After converting to Islam a year later and taking on the new first name of Idris — the Arabic name for the prophet Enoch — the new spiritual outlook necessitated a major overhaul to his music career.

The regular touring spots of casinos and piano bars were ditched in favour of charity events and producing for popular Muslim artists such as the Canadian singer-songwriter Dawud Wharnsby and the aforementioned Bhikha.

Coming to Dubai

It was the association with the Muslim artistic scene that led him to Dubai in 2012, to take on a role as a producer for Let The Change Be, a former production company run by Islam’s daughter Hasanah Islam and son-in-law Majid Hussain.

"He had so much music oozing out of him. He'd be in the studio first thing in the morning composing and staying late, still composing. He breathed music," Hussain tells The National.

"The artists that came to the studio got to see up close a really extraordinary multi-musician and songwriter.
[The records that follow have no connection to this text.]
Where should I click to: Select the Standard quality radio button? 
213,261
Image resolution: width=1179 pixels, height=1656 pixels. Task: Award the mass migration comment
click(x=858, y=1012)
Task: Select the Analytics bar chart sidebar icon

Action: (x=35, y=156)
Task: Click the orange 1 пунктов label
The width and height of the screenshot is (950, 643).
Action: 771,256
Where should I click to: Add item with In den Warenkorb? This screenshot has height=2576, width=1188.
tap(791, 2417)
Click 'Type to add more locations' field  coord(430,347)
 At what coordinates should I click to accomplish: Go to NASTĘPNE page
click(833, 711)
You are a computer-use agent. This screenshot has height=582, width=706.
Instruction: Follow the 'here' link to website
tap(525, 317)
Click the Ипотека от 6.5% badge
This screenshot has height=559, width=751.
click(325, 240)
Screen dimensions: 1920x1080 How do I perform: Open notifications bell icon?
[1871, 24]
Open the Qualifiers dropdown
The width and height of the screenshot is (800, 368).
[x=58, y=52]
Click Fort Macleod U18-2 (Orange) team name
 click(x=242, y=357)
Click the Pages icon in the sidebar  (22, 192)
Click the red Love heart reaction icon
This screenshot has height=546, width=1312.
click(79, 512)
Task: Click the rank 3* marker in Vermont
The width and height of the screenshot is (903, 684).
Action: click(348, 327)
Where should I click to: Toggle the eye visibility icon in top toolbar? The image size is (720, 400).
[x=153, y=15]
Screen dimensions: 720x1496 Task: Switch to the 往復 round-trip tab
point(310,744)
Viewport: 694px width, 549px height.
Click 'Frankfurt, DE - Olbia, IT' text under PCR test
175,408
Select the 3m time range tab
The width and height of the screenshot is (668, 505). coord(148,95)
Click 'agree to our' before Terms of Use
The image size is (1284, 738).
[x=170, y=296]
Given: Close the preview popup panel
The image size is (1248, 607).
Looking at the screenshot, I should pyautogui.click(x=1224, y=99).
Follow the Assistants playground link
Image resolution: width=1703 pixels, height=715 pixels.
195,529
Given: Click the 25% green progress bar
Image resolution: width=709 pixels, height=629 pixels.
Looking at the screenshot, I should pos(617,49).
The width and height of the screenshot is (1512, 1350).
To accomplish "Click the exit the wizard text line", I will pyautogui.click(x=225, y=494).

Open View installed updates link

He was gifted, without ego and they got to work with someone who was incredibly talented but even more humble.”

One of those artists was US singer Alman Nusrat, who flew to Dubai in 2014 for songwriting sessions with Phillips for his debut album River.

"I had the privilege and honour of spending so much time with him — in the studio, on planes, at hotels, and I will fondly remember meeting him at the street corner every day as we got a cab together to the studio,” he posted online.

“Every day for months. Idris, you taught me so much about musicianship, lessons I carry to this day. Your talent and story, your journey and resilience, have always inspired me.”

Being immersed in those intensive recording sessions also rekindled a chronically delayed project from Phillips, who set to work on recording the songs that would become Star by Moon.

Also convincing him the time was right was the encouragement of Yusuf, who ventured to Let The Change Be to hear the songs himself.

“It was crazy, man,” Phillips recalled.

“He sat down with me for a while and went through the songs one by one, and that was just a really beautiful thing. I have definitely been influenced by people such as Yusuf.”

One can hear why Islam was enamoured by Phillips's sound.

Star by Moon displays his career's signature elements: there's subtly spiritual lyricism, restrained yet intricate musical instrumentation and an all-round reflective mood.

In the majestic opener, Content, the chorus has Phillips stating: "A change is at hand for me/ I will go where people are content.”

With the song initially written in the 1980s, I asked Phillips if the line was a spiritual premonition that he would eventually move to the UAE.

“It could be,” he smiled. “Then again, I’ve been to many places since.”

A man with his own plan

Indeed, Phillips went on to work with artists in South Africa and Turkey before eventually returning to Nashville, where he immersed himself in the thriving music scene and in performing with local artists, such as violinist Katherine O’Neil.

"Some of you saw me out there playing with this incredible artist, and didn’t know this legend playing, for a mere $150 a night gig, used to play LA five times a week for $5,000," she said in her online tribute.

"He didn’t care about the money, he truly cared about me as a person, an artist, and the music. They don’t make ‘em like him any more.”

The last time I met Phillips was for a suhoor meal in 2015.

By that time, we were firm friends and spoke more about life than music.

He expressed how important it was that he moves to his own score.

“I am not one of those who say: ‘I have a five-year plan,’ or something like that,” he said.

“If I can continue challenging myself, creating and being able to make someone happy, then I am more than OK with that.”